# Saved data entries
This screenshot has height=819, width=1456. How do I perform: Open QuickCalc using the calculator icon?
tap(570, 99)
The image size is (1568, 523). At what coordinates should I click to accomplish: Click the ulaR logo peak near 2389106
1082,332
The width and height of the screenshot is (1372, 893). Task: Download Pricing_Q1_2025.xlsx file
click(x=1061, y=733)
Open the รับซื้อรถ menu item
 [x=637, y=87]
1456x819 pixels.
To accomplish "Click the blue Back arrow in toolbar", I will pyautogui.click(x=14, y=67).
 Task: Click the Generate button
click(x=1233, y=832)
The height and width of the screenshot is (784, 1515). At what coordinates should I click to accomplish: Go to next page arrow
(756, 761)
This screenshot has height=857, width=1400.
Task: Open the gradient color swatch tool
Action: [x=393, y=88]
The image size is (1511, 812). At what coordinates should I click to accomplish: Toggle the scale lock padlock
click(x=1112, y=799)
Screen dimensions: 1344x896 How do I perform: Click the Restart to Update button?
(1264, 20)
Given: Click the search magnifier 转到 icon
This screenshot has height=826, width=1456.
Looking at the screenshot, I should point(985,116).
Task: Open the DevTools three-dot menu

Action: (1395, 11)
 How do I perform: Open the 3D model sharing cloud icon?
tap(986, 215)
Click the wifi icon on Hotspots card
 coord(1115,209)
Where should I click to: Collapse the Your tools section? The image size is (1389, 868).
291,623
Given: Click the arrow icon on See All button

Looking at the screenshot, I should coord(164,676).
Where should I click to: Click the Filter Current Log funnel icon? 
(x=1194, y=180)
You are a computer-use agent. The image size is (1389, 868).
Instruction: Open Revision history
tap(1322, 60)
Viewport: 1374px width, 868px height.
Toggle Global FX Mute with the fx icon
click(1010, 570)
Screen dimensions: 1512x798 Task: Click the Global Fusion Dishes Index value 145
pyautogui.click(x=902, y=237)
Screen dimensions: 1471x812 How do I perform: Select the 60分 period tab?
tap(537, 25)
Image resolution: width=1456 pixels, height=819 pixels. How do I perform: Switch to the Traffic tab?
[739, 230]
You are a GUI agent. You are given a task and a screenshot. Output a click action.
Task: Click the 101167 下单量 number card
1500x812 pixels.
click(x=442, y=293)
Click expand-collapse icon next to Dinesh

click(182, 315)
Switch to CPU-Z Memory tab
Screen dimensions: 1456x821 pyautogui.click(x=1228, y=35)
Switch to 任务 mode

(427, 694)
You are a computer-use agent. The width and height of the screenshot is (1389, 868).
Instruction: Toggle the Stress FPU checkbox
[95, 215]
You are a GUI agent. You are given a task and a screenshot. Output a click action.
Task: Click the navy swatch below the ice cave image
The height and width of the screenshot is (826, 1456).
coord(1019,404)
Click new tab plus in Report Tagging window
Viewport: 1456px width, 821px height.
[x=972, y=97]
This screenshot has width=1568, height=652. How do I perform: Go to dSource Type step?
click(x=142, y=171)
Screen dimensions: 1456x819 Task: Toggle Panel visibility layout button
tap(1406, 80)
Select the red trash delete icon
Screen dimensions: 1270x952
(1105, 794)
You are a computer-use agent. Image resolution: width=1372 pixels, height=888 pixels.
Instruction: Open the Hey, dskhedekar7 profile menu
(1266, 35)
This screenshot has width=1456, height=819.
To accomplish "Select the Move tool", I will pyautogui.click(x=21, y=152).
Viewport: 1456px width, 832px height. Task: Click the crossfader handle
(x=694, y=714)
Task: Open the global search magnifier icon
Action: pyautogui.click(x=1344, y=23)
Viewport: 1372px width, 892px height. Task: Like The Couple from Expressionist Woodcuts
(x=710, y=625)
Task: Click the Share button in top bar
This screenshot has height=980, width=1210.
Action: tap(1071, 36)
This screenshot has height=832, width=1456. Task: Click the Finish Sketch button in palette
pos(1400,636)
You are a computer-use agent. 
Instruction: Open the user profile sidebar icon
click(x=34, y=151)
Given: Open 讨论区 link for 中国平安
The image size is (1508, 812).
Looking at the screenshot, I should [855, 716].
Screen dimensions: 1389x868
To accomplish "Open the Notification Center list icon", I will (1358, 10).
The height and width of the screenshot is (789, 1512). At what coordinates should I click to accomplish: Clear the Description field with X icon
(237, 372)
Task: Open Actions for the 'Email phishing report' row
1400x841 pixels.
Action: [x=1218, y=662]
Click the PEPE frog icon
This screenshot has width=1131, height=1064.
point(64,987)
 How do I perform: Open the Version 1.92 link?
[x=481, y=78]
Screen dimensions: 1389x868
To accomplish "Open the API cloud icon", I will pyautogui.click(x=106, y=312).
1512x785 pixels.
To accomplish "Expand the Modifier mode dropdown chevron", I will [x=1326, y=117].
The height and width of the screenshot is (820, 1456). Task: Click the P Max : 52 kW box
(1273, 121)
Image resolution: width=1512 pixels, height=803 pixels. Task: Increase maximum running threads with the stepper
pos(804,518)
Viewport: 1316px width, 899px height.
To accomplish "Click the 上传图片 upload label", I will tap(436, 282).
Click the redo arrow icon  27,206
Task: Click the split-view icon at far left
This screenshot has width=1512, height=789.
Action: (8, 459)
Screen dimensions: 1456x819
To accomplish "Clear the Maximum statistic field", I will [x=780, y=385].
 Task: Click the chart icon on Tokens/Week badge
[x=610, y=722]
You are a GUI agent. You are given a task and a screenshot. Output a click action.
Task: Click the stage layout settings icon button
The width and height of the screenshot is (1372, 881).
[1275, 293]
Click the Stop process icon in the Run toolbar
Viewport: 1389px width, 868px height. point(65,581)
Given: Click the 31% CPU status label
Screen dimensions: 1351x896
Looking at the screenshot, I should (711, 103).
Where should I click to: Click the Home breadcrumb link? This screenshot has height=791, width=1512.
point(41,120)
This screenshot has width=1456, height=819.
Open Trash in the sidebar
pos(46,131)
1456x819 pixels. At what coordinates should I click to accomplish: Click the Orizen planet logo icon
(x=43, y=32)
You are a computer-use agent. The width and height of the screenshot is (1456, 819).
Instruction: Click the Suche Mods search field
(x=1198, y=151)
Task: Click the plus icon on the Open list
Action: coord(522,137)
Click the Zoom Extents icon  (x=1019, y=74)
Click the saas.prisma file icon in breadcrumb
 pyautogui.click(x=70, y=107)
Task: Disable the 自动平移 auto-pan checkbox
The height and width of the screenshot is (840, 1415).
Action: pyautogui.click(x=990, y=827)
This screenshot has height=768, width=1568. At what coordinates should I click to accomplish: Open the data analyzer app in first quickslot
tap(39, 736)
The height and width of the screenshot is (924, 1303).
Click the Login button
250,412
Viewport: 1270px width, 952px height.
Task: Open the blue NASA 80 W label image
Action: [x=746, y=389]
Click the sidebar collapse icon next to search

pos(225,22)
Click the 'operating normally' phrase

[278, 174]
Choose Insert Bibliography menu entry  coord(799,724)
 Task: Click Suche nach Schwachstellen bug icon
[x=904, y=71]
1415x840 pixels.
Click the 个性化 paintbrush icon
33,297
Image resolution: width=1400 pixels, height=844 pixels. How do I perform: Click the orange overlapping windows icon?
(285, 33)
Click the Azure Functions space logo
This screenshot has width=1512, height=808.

# TASK BRIEF
Every line of the data above that includes "computer" should be listed.

# WRITTEN ANSWER
You are a computer-use agent. The image size is (1389, 868).
You are a computer-use agent. The width and height of the screenshot is (1389, 868).
You are a computer-use agent. Image resolution: width=1372 pixels, height=888 pixels.
You are a computer-use agent. 
You are a computer-use agent. The width and height of the screenshot is (1456, 819).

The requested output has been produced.